Posted on June 23, 2018 at 2:20 pm

Becca Harrison writes in Prospect about “From Ocean’s 8 to #MeToo: why the gender bias in film criticism matters:”

This week, Hollywood stars and reviewers alike have waded into debates about the gender of film critics.

In a promotional interview for Ocean’s 8, its stars—Mindy Kaling, Cate Blanchett, and Sandra Bullock—suggested that they’d like more women to review their film.

Bullock talked about the need to “balance out the pool of critics” so that it “reflects the world we’re in,” while Kaling said that “often I think there is a critic who will damn it in a way because they don’t understand it, because they come at it at a different point of view.”

Responding to the cast’s view that men might be more dismissive of their film than women, Buzzfeed critic Alison Willmore tweeted that this was “the same argument an angry teen boy uses when telling me why I shouldn’t get to weigh in on Suicide Squad.”

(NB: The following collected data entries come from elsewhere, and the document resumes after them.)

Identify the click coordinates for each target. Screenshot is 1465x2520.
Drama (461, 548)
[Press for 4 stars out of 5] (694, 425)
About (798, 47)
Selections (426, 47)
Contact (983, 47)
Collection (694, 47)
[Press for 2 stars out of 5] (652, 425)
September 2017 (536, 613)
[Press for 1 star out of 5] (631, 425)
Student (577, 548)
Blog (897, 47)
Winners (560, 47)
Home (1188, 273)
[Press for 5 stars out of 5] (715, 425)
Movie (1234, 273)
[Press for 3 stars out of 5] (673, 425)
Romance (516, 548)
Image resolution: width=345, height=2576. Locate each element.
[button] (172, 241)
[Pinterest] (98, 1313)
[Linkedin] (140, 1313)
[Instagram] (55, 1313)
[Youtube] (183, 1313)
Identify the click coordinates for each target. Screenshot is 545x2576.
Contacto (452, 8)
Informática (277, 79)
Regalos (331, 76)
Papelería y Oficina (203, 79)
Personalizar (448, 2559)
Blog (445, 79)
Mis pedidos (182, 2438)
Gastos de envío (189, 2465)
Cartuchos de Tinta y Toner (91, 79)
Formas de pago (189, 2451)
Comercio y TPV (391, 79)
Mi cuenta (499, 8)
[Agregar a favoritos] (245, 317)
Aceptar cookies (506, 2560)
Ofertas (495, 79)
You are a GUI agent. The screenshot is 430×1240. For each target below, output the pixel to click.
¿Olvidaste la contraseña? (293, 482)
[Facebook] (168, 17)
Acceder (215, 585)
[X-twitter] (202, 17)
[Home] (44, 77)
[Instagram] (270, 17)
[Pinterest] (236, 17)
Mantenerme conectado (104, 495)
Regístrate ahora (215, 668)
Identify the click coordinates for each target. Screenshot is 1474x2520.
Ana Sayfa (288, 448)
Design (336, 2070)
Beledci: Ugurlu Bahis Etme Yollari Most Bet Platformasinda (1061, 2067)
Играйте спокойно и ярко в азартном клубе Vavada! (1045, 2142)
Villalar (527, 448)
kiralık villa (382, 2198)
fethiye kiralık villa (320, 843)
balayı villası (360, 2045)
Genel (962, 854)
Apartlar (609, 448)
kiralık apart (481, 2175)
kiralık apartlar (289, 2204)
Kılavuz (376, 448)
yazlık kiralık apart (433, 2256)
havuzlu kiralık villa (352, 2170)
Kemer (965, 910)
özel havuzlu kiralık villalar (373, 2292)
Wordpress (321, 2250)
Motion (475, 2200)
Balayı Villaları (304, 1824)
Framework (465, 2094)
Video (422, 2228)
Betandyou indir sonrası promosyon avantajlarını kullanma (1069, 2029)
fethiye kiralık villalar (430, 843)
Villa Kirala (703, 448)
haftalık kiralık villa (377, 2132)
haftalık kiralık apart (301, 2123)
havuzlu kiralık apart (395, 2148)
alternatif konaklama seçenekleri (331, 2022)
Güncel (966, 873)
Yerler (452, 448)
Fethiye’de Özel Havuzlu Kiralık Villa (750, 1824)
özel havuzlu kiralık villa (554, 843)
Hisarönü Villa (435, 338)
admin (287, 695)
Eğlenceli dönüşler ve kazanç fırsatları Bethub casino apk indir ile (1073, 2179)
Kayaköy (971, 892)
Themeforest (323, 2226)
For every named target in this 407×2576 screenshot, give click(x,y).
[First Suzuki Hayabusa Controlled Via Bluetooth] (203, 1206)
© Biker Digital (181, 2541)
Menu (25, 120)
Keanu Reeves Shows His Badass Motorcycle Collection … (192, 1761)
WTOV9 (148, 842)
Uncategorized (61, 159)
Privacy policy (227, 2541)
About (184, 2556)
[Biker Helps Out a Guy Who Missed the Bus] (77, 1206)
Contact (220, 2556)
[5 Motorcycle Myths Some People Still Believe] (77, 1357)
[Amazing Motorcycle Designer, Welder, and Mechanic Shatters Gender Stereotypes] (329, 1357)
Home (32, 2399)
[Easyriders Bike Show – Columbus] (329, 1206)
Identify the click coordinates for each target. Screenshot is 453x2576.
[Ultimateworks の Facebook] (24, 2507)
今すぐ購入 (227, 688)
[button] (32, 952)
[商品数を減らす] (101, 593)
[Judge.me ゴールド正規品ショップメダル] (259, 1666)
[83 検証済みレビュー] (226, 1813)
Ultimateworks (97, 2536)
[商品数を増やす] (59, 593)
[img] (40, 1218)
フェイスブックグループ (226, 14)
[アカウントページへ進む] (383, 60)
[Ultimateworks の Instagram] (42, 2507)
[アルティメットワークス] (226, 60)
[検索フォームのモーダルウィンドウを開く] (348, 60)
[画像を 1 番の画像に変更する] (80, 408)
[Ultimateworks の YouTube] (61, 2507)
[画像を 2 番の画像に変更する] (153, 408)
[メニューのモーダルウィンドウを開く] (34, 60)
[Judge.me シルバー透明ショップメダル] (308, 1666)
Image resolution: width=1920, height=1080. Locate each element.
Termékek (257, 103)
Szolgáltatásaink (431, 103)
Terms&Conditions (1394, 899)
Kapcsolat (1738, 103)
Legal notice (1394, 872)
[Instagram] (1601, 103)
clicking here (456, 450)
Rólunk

“It’s also an argument whose end point is that there should never be bad reviews, because that just means the critic wasn’t the right audience.”

But Willmore’s argument misses the point. The issue of individual films aside, there is a pressing need for publishers and editors to diversify criticism—and to trust that women and people of colour can write critically about films, even when they are “the right audience.”